Postoperative BPF can be classified into early and late BPF according to the time of occurrence: the former appears within a month of surgery, and the latter appears after more than one month (the average time of late BPF after lobectomy was reported to be 238.33 ± 164.12 days) (Jichen et al., 2009). Early BPF was shown to be related to perioperative technical problems, whereas late BPF was related to impaired healing of the bronchial stump (Varoli et al., 1998). Although several studies have identified some of the risk factors of postoperative early or late BPF, such as right pneumonectomy, infection, full-dose radiation, squamous carcinoma, and steroid use (Lois and Noppen, 2005; Jichen et al., 2009), few have focused on BPF following surgical wound healing.
On the other hand, non-postoperative BPF following necrotizing lung disease associated with chemotherapy or radiotherapy, persistent spontaneous pneumothorax, and lung necrosis complicating infection are less common (Lois and Noppen, 2005). Therefore, the vulnerability of the healed surgical wound to overlapping acquired airway destruction has not been fully determined. To the best of our knowledge, this is the first reported case of BPF after an extended period of time following lung cancer resection surgery, secondary to severe airway destruction caused by pulmonary NTM infection.
The frequency of NTM pulmonary disease is increasing, and is typically caused by slow-growing species such as M. avium-intracellulare complex (MAC) and M. kansasii in patients with or without preexisting lung disease (Griffith et al., 2007). However, as shown in our case, the microbial substitution of MAC to M. abscessus in NTM patients after long-term treatment with multiple drugs for previous MAC pulmonary disease has become a serious problem (Nei et al., 2007). In contrast with MAC infection, patients with M. abscessus infection require chemotherapy with parenteral antibiotics such as amikacin, cefoxitin, and imipenem for several weeks. However, this response is often temporary. M. abscessus pulmonary disease in our patient was also very difficult to eradicate and become refractory, leading to massive airway destruction (Figures 1, 2 and 3).
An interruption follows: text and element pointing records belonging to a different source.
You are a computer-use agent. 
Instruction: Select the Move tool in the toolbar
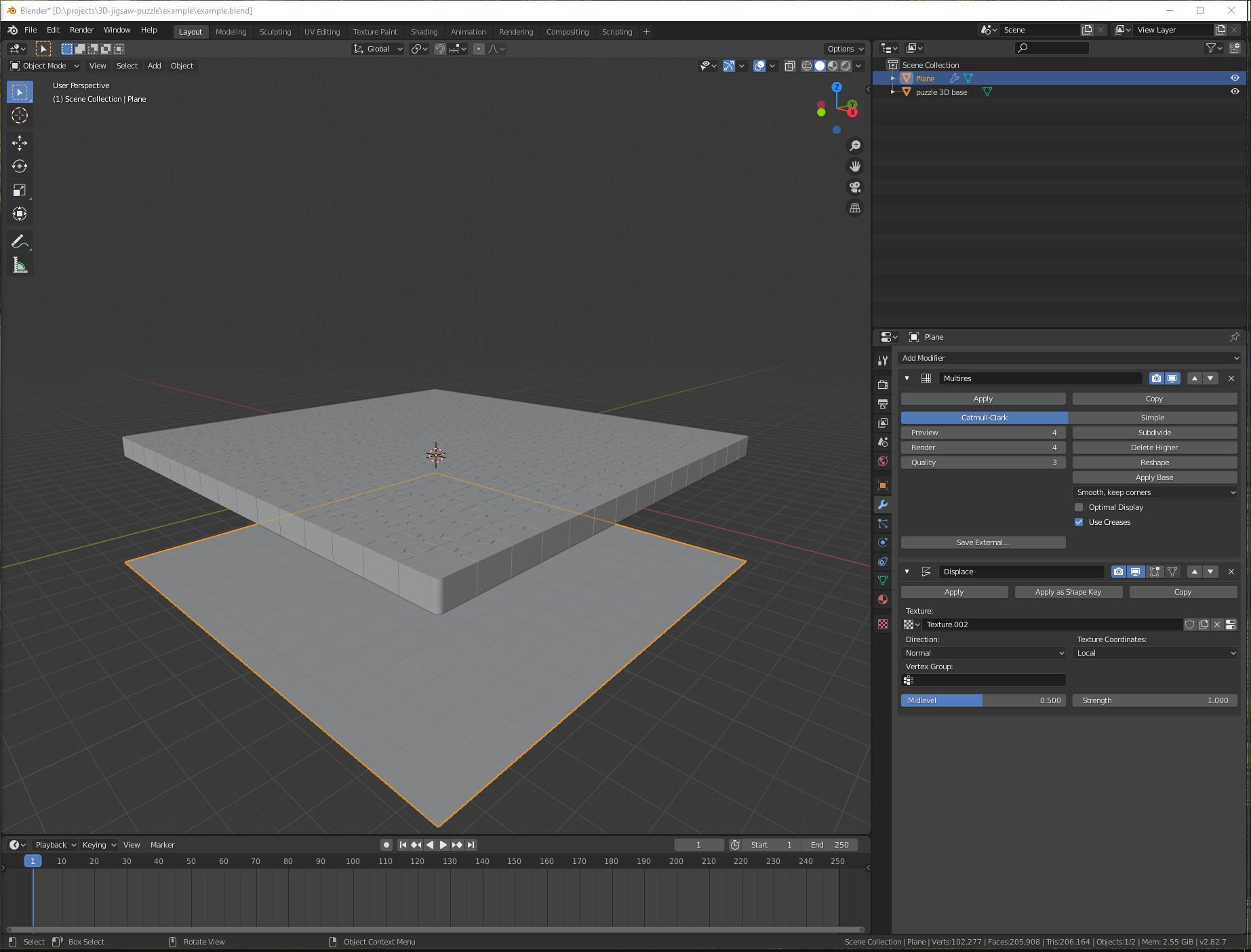coord(20,143)
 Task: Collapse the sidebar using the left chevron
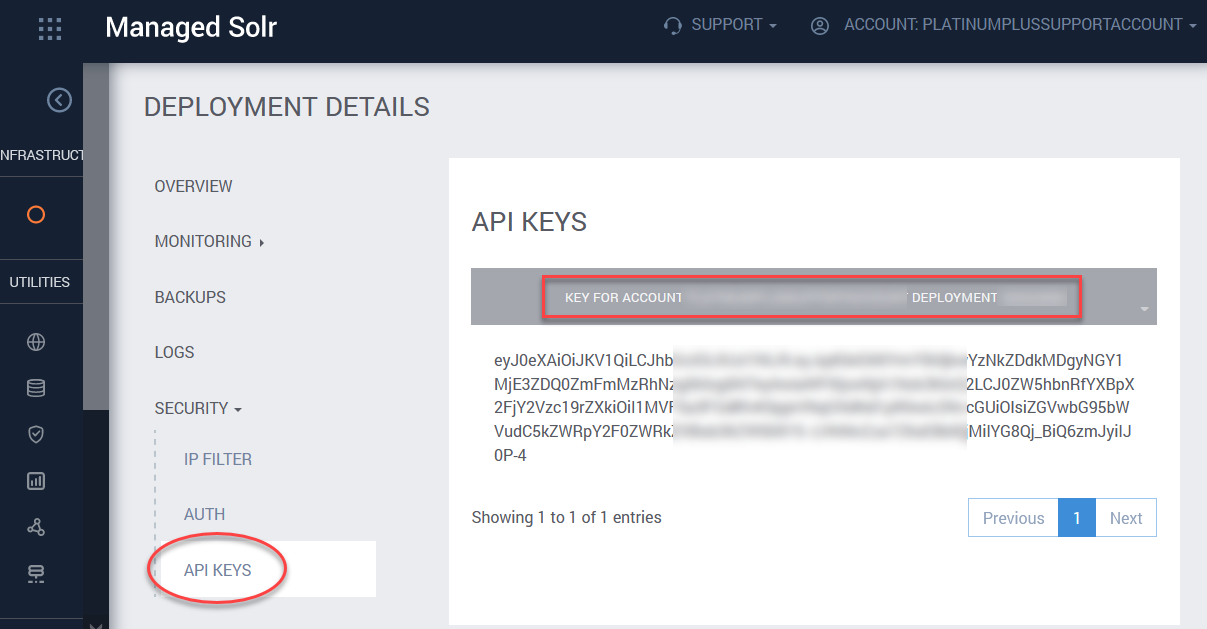point(59,100)
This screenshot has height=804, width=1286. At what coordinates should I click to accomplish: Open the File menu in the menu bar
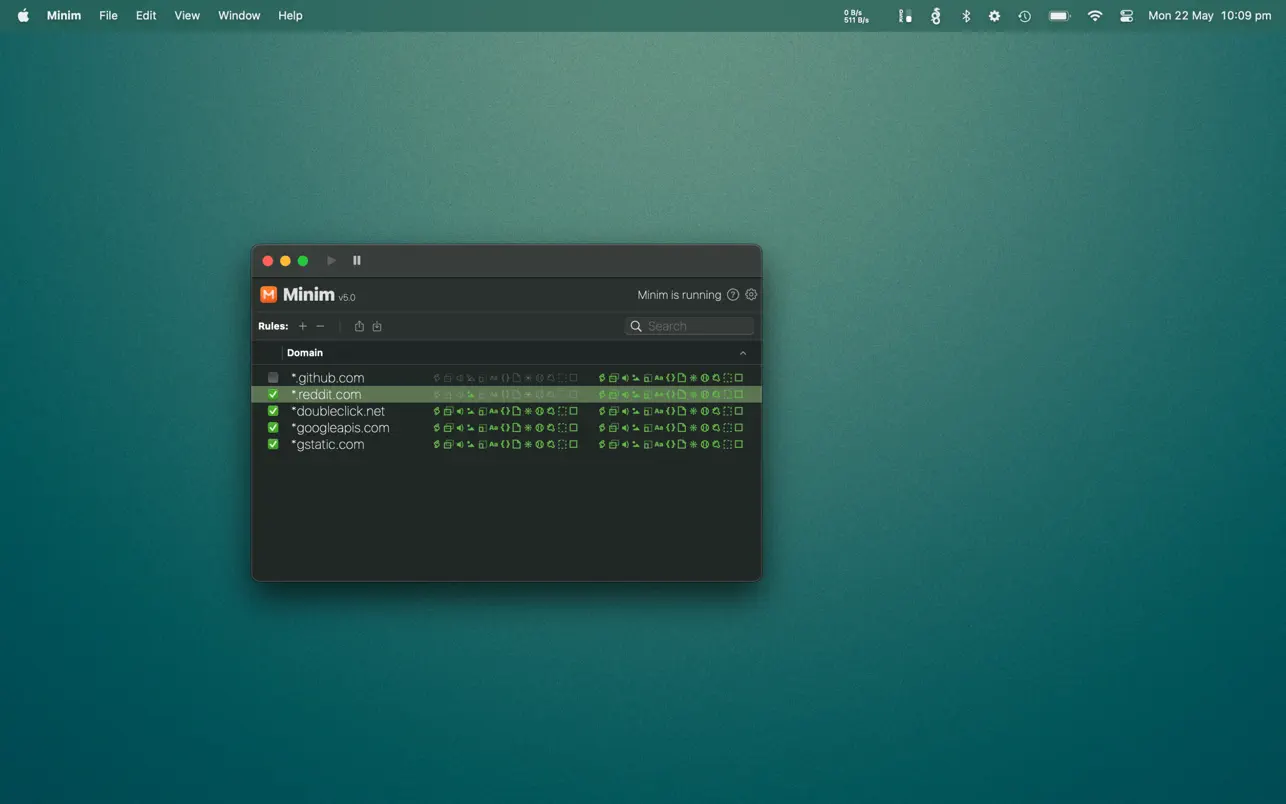pyautogui.click(x=108, y=15)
Surgical resection is commonly recommended for patients with localized M. abscessus pulmonary disease (Griffith et al., 2007). However, in many cases, lobectomy cannot fully remove bronchiectasis and damaged lung parenchyma due to an underlining pulmonary disease such as previous tuberculosis, MAC infection, and middle-lobe syndrome. In addition, the relatively high complication rate of pneumonectomy (Sherwood et al., 2005) was not suitable for the surgical treatment of our patient, who had a very low BMI, with a history of upper lobectomy. As a result, we missed the timing for surgery and BPF triggered the rapid progression of M. abscessus pulmonary disease, leading to respiratory failure.
The findings of our study suggest that patients with M. abscessus pulmonary disease in which airway destruction is progressing towards the bronchial stump of previous lobectomy should be considered for early completion pneumonectomy to prevent fatal BPF.